05_0_produce_x_output.md

Produce "X" output

Produce "X" message given a string of characters

We have 2 strings:

1. An input string with the characters to use
2. Anoutput string or the string we want to form (or produce) with the previous input

Some constraints:

• We care about symbols including white space ' '
• We care about lower/uppercase (T is not equals to t)
• We care about the chars repetition; so, to produce hello we need to have 2 l on our input string

function generateMessage(input, message) {
  const hs = {}
  
  for (let character of input) {
    if (hs[character] > 0) {
       hs[character] += 1
    }
    else hs[character] = 1
  }
  
  for (let character of message) {
    if (!hs[character]) return false
    else hs[character]--
  }

  return true
}


generateMessage('helo world', 'hello world')
// false

Produce "X" output through basic mathematical operations

We have an array and we want to find 2 numbers which through addition, subtraction, multiplication or division produces x result (aka, number).

Examples:

• [4,1,3,6] and we want to add to 7

  • First combination of 2 numbers respecting order 4,3:
    • Retrieving the numbers: 4,3
    • Retrieving the indexes of those numbers in the array: 0,2
  • All combinations of 2 numbers: 4,3 and 1,6

Sometimes, the request can include sorting. Remember to check our Sorting Section. This could be particularly useful, if the interviewer allows it, to speed your program:

Also, you could receive a string of numbers and have to produce -first- an array. Important: this will work just with single digits.

'347932'.split('')

Output:

["3", "4", "7", "9", "3", "2"]

Find the pair of numbers which add up to a particular result

Solution 1: nested for loops

Constraint: preserve order and traverse from left to right.
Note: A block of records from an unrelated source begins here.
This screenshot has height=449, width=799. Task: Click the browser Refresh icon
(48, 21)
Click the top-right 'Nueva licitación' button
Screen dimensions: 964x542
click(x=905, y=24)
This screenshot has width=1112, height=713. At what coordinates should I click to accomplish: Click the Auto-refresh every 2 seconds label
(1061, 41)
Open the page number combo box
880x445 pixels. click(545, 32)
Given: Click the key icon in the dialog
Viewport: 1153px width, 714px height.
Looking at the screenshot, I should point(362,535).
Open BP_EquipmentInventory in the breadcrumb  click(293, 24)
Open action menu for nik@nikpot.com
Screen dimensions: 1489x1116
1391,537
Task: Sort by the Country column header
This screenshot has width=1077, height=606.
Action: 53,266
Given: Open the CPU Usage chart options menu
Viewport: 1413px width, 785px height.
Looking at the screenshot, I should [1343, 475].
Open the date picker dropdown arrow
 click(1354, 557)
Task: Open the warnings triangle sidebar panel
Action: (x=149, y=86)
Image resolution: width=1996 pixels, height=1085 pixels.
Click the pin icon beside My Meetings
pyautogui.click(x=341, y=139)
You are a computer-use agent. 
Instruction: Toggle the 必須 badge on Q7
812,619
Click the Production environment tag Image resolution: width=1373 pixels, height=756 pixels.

• Time complexity: O(n^2) or quadratic
• Space complexity: O(1) or constant

function addUp(arr, target) {

  const result = []
  
	for (let i = 0; i < arr.length; i++) {
		for (let j = i + 1; j < arr.length; j++) {
      if (arr[i] + arr[j] === target) result.push([arr[i], arr[j]])
		}
	}
	
	return result
}

addUp([], 5)
addUp([1], 5)
addUp([1,2,6,8], 5)
addUp([1,2,4,3], 5)

Output:

[]
[]
[]
[ [ 1, 4 ], [ 2, 3 ] ]

Solution 2: Sorting and using pointers

• Time complexity: O(nlogn) or logarithmic
• Space complexity: O(1) or constant

function addUp(arr, target) {

  const result = []

  const newArr = [...arr].sort((a, b) => a - b)

  let leftPointer = 0
  let rightPointer = newArr.length - 1

  // while pointers are not overlapping
  while (leftPointer < rightPointer) {
    const sum = newArr[leftPointer] + newArr[rightPointer] 
    
    if (sum === target) {
      result.push([newArr[leftPointer], newArr[rightPointer]])
      leftPointer++
    } else if (sum < target) {
      leftPointer++
    } else if (sum > target) {
      rightPointer--
    }
  }

	return result
}

addUp([], 5)
addUp([1], 5)
addUp([1,2,6,8], 5)
addUp([1,2,4,3], 5)

// Extra tests
addUp([1,2,4,3,1,5], 5)
addUp([1,2,4,3,6,1,8,10,9], 10)

Output:

[]
[]
[]
[ [ 1, 4 ], [ 2, 3 ] ]
[ [ 1, 4 ], [ 1, 4 ], [ 2, 3 ] ]
[ [ 1, 9 ], [ 1, 9 ], [ 2, 8 ], [ 4, 6 ] ]

Solution 3: hash table

• Time complexity: O(n) or linear
• Space complexity: O(n) or linear

This solution is the preferred one and it avoids (also) duplicates in the results: [ [ 6, 4 ], [ 8, 2 ], [ 9, 1 ] ]

function addUp(arr, target) {

  const result = []

  const ht = {}
  
  for (let element of arr) {
    if (ht[target - element]) {
      result.push([element, (target - element)])
    } else ht[element] = true
  }

	return result
}

addUp([], 5)
addUp([1], 5)
addUp([1,2,6,8], 5)
addUp([1,2,4,3], 5)

// Extra tests
addUp([1,2,4,3,1,5], 5)
addUp([1,2,4,3,6,1,8,10,9], 10)

Output:

[]
[]
[]
[ [ 4, 1 ], [ 3, 2 ] ]
[ [ 4, 1 ], [ 3, 2 ] ]
[ [ 6, 4 ], [ 8, 2 ], [ 9, 1 ] ]